What to work on
Copy the data below line for line, without changing anything.

Entries supplied

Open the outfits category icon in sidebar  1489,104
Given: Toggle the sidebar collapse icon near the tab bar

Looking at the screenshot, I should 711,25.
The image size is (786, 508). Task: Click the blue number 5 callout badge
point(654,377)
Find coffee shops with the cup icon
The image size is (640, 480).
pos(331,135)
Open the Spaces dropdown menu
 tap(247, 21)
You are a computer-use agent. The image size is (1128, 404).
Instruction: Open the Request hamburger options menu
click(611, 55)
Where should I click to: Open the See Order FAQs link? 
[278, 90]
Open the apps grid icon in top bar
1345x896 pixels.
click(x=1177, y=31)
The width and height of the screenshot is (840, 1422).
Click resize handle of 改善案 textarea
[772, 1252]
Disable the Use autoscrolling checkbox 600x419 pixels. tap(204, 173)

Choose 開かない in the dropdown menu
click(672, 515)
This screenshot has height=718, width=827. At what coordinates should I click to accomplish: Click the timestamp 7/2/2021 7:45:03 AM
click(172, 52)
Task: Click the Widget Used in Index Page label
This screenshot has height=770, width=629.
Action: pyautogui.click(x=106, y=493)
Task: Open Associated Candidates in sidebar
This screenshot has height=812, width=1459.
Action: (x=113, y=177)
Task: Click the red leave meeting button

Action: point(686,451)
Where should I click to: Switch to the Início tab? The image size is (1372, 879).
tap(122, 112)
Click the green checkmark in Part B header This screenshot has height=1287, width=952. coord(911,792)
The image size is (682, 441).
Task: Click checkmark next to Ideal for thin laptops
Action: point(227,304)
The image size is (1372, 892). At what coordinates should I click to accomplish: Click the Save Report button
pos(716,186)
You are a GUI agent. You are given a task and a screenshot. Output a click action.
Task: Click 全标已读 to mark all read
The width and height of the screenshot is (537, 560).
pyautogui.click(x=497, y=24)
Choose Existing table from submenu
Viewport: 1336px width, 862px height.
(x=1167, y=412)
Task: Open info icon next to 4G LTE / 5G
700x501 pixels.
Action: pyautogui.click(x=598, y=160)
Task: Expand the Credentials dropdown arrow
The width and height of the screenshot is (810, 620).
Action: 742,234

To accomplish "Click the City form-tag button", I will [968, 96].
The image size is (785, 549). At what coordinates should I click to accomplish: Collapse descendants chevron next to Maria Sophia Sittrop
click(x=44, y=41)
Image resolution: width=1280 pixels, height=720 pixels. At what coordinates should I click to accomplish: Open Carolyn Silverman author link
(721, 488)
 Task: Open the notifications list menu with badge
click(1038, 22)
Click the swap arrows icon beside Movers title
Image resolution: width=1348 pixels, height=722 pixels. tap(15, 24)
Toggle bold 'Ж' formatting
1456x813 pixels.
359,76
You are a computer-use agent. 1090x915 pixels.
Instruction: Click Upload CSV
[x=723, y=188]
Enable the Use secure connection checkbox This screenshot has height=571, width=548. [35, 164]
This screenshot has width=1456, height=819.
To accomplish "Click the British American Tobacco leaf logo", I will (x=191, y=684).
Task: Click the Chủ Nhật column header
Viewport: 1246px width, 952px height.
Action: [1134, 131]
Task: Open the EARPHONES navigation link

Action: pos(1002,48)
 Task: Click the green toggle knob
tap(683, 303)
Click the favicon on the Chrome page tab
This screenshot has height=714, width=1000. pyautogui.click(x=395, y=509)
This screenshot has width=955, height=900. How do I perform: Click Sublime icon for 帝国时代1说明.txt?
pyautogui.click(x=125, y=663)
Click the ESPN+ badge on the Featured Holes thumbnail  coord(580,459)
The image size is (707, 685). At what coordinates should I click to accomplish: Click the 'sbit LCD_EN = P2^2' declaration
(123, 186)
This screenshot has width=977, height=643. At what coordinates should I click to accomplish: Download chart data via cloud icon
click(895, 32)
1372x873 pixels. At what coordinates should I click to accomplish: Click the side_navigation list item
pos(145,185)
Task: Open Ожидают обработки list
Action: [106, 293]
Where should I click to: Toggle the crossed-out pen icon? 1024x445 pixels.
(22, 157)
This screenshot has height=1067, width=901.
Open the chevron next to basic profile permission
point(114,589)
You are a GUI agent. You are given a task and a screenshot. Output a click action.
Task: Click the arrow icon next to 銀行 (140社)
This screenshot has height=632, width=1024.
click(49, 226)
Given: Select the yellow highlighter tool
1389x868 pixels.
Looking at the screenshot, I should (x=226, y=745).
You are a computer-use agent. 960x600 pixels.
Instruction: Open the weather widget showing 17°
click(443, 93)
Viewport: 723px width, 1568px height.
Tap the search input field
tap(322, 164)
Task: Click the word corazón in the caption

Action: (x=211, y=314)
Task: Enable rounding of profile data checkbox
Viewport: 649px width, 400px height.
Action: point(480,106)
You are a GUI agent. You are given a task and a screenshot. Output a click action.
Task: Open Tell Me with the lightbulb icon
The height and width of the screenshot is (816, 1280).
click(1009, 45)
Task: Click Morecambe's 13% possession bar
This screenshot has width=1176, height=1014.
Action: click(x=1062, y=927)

Output
Open the outfits category icon in sidebar  1489,104
Given: Toggle the sidebar collapse icon near the tab bar

Looking at the screenshot, I should 711,25.
The image size is (786, 508). Task: Click the blue number 5 callout badge
point(654,377)
Find coffee shops with the cup icon
The image size is (640, 480).
pos(331,135)
Open the Spaces dropdown menu
 tap(247, 21)
You are a computer-use agent. The image size is (1128, 404).
Instruction: Open the Request hamburger options menu
click(611, 55)
Where should I click to: Open the See Order FAQs link? 
[278, 90]
Open the apps grid icon in top bar
1345x896 pixels.
click(x=1177, y=31)
The width and height of the screenshot is (840, 1422).
Click resize handle of 改善案 textarea
[772, 1252]
Disable the Use autoscrolling checkbox 600x419 pixels. tap(204, 173)

Choose 開かない in the dropdown menu
click(672, 515)
This screenshot has height=718, width=827. At what coordinates should I click to accomplish: Click the timestamp 7/2/2021 7:45:03 AM
click(172, 52)
Task: Click the Widget Used in Index Page label
This screenshot has height=770, width=629.
Action: pyautogui.click(x=106, y=493)
Task: Open Associated Candidates in sidebar
This screenshot has height=812, width=1459.
Action: (x=113, y=177)
Task: Click the red leave meeting button

Action: point(686,451)
Where should I click to: Switch to the Início tab? The image size is (1372, 879).
tap(122, 112)
Click the green checkmark in Part B header This screenshot has height=1287, width=952. coord(911,792)
The image size is (682, 441).
Task: Click checkmark next to Ideal for thin laptops
Action: point(227,304)
The image size is (1372, 892). At what coordinates should I click to accomplish: Click the Save Report button
pos(716,186)
You are a GUI agent. You are given a task and a screenshot. Output a click action.
Task: Click 全标已读 to mark all read
The width and height of the screenshot is (537, 560).
pyautogui.click(x=497, y=24)
Choose Existing table from submenu
Viewport: 1336px width, 862px height.
(x=1167, y=412)
Task: Open info icon next to 4G LTE / 5G
700x501 pixels.
Action: pyautogui.click(x=598, y=160)
Task: Expand the Credentials dropdown arrow
The width and height of the screenshot is (810, 620).
Action: 742,234

To accomplish "Click the City form-tag button", I will [968, 96].
The image size is (785, 549). At what coordinates should I click to accomplish: Collapse descendants chevron next to Maria Sophia Sittrop
click(x=44, y=41)
Image resolution: width=1280 pixels, height=720 pixels. At what coordinates should I click to accomplish: Open Carolyn Silverman author link
(721, 488)
 Task: Open the notifications list menu with badge
click(1038, 22)
Click the swap arrows icon beside Movers title
Image resolution: width=1348 pixels, height=722 pixels. tap(15, 24)
Toggle bold 'Ж' formatting
1456x813 pixels.
359,76
You are a computer-use agent. 1090x915 pixels.
Instruction: Click Upload CSV
[x=723, y=188]
Enable the Use secure connection checkbox This screenshot has height=571, width=548. [35, 164]
This screenshot has width=1456, height=819.
To accomplish "Click the British American Tobacco leaf logo", I will (x=191, y=684).
Task: Click the Chủ Nhật column header
Viewport: 1246px width, 952px height.
Action: [1134, 131]
Task: Open the EARPHONES navigation link

Action: pos(1002,48)
 Task: Click the green toggle knob
tap(683, 303)
Click the favicon on the Chrome page tab
This screenshot has height=714, width=1000. pyautogui.click(x=395, y=509)
This screenshot has width=955, height=900. How do I perform: Click Sublime icon for 帝国时代1说明.txt?
pyautogui.click(x=125, y=663)
Click the ESPN+ badge on the Featured Holes thumbnail  coord(580,459)
The image size is (707, 685). At what coordinates should I click to accomplish: Click the 'sbit LCD_EN = P2^2' declaration
(123, 186)
This screenshot has width=977, height=643. At what coordinates should I click to accomplish: Download chart data via cloud icon
click(895, 32)
1372x873 pixels. At what coordinates should I click to accomplish: Click the side_navigation list item
pos(145,185)
Task: Open Ожидают обработки list
Action: [106, 293]
Where should I click to: Toggle the crossed-out pen icon? 1024x445 pixels.
(22, 157)
This screenshot has height=1067, width=901.
Open the chevron next to basic profile permission
point(114,589)
You are a GUI agent. You are given a task and a screenshot. Output a click action.
Task: Click the arrow icon next to 銀行 (140社)
This screenshot has height=632, width=1024.
click(49, 226)
Given: Select the yellow highlighter tool
1389x868 pixels.
Looking at the screenshot, I should (x=226, y=745).
You are a computer-use agent. 960x600 pixels.
Instruction: Open the weather widget showing 17°
click(443, 93)
Viewport: 723px width, 1568px height.
Tap the search input field
tap(322, 164)
Task: Click the word corazón in the caption

Action: (x=211, y=314)
Task: Enable rounding of profile data checkbox
Viewport: 649px width, 400px height.
Action: point(480,106)
You are a GUI agent. You are given a task and a screenshot. Output a click action.
Task: Open Tell Me with the lightbulb icon
The height and width of the screenshot is (816, 1280).
click(1009, 45)
Task: Click Morecambe's 13% possession bar
This screenshot has width=1176, height=1014.
Action: click(x=1062, y=927)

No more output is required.